### Description of the task
Starting with the line that contains "Bols, Tasses et Mugs (105, 500)" and stopping after the line that contains "Politique de Confidentialité (353, 1388)", copy the entries below exactly. Include nothing else.

### Task data

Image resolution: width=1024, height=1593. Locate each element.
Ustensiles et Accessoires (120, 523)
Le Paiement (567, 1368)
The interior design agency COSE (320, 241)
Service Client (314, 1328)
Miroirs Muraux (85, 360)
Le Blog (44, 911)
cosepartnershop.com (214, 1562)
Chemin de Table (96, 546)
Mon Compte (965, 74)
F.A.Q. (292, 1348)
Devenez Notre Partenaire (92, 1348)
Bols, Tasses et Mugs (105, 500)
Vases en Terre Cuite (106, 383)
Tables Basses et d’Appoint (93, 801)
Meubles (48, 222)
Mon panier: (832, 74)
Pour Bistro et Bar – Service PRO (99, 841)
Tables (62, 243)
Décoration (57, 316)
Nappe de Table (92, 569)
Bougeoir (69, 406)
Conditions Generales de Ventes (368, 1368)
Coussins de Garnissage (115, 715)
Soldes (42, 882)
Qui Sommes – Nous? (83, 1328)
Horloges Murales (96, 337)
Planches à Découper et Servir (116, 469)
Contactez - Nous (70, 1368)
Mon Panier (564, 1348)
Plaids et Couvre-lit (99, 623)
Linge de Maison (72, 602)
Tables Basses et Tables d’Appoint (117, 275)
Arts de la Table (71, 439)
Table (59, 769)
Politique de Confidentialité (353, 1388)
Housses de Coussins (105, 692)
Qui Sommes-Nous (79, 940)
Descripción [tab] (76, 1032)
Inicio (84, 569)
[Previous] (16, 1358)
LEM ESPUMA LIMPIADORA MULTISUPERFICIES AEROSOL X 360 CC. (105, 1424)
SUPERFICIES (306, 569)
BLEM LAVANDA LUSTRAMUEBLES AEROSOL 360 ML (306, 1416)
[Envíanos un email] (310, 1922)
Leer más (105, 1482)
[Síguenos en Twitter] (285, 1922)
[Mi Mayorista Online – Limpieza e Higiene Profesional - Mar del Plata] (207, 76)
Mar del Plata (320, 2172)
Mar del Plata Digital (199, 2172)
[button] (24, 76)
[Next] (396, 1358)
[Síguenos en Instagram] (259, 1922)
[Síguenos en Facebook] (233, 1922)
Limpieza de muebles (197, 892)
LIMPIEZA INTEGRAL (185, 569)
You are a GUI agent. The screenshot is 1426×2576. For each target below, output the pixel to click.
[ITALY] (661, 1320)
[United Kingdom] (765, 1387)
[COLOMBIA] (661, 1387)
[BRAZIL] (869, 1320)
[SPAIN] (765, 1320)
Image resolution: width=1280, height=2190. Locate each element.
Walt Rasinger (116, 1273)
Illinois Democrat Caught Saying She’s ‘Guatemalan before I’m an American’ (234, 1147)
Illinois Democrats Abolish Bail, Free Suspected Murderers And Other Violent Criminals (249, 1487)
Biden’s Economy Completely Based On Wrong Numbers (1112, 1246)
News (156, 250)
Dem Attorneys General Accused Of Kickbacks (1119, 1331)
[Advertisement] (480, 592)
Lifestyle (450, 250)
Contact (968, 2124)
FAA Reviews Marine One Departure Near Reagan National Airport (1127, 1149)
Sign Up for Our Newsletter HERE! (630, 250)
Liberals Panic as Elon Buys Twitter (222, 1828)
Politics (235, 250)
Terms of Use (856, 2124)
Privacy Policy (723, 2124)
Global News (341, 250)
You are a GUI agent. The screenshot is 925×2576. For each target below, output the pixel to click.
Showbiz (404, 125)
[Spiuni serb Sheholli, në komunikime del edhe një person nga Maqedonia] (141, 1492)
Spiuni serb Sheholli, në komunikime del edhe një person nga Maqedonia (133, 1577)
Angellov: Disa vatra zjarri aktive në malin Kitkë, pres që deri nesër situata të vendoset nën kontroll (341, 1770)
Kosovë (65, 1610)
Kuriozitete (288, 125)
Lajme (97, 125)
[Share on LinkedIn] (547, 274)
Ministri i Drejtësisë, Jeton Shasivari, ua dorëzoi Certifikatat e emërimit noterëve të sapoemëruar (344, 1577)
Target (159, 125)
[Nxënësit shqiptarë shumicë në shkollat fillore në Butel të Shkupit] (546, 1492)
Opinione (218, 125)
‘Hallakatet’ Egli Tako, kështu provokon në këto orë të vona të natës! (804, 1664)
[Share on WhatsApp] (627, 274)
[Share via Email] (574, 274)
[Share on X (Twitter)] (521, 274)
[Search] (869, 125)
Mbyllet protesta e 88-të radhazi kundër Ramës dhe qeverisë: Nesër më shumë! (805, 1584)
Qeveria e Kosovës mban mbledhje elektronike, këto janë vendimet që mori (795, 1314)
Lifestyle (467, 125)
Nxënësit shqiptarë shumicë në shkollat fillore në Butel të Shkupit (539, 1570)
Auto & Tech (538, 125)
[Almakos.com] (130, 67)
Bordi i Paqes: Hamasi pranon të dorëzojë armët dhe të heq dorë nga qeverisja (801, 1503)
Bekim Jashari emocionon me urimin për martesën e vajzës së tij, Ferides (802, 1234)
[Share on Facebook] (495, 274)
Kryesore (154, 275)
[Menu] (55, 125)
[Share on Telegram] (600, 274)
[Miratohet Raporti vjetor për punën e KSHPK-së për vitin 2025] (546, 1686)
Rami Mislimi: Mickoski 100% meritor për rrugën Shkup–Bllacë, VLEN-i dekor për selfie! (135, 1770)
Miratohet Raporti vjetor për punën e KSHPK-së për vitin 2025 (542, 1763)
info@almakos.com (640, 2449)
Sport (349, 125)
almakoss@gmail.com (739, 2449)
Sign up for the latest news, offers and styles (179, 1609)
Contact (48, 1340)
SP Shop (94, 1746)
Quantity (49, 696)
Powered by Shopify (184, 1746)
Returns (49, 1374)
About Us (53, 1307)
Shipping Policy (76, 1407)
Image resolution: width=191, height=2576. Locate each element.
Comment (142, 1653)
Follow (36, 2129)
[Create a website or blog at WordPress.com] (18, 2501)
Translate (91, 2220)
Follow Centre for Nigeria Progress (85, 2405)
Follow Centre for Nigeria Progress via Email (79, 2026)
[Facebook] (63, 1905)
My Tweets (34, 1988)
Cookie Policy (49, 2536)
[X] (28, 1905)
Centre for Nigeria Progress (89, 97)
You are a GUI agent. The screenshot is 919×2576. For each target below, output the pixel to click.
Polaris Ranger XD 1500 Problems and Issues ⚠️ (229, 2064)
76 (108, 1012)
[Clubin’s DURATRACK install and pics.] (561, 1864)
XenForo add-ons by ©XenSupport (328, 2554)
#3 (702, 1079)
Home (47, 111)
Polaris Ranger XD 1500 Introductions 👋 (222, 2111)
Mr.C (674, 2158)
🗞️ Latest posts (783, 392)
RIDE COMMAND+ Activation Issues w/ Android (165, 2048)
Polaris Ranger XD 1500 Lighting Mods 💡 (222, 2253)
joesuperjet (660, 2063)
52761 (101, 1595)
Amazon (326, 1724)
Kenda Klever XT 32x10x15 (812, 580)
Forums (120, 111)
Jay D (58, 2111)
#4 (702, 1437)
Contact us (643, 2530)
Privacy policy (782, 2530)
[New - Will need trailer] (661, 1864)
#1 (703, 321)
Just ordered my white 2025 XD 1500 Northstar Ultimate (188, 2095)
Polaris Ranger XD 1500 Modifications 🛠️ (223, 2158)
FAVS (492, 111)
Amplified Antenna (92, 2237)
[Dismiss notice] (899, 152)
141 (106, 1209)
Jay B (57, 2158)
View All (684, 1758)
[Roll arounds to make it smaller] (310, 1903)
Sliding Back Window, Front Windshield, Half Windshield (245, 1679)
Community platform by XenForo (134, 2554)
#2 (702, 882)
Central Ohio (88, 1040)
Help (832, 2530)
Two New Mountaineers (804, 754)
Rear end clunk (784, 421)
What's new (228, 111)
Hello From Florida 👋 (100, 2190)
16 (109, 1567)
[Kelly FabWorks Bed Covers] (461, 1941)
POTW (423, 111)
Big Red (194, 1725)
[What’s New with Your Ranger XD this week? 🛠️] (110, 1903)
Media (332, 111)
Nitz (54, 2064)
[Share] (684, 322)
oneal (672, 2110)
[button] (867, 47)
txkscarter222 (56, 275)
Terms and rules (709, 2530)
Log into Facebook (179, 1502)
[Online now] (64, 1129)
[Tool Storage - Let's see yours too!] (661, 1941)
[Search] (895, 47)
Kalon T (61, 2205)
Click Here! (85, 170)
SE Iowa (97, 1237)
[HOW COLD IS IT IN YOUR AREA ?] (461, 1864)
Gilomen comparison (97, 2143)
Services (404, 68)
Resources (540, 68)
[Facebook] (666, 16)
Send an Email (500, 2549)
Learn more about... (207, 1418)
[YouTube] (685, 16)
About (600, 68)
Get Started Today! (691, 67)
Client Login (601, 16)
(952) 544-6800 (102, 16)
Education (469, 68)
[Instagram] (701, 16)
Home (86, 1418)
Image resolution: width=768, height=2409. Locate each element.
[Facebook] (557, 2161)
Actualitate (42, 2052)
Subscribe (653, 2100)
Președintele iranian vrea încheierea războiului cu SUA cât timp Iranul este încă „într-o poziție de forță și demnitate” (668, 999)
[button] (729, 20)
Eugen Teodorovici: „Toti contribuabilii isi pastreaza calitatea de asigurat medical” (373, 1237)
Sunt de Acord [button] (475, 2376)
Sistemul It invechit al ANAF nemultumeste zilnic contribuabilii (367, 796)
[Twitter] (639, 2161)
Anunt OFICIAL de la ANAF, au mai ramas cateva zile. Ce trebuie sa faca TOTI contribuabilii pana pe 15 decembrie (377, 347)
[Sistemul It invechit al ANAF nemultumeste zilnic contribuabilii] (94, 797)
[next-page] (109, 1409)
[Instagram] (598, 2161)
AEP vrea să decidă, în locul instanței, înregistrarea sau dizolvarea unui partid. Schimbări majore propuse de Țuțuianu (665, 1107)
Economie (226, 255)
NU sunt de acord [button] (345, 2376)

### Response to this task
Bols, Tasses et Mugs (105, 500)
Vases en Terre Cuite (106, 383)
Tables Basses et d’Appoint (93, 801)
Meubles (48, 222)
Mon panier: (832, 74)
Pour Bistro et Bar – Service PRO (99, 841)
Tables (62, 243)
Décoration (57, 316)
Nappe de Table (92, 569)
Bougeoir (69, 406)
Conditions Generales de Ventes (368, 1368)
Coussins de Garnissage (115, 715)
Soldes (42, 882)
Qui Sommes – Nous? (83, 1328)
Horloges Murales (96, 337)
Planches à Découper et Servir (116, 469)
Contactez - Nous (70, 1368)
Mon Panier (564, 1348)
Plaids et Couvre-lit (99, 623)
Linge de Maison (72, 602)
Tables Basses et Tables d’Appoint (117, 275)
Arts de la Table (71, 439)
Table (59, 769)
Politique de Confidentialité (353, 1388)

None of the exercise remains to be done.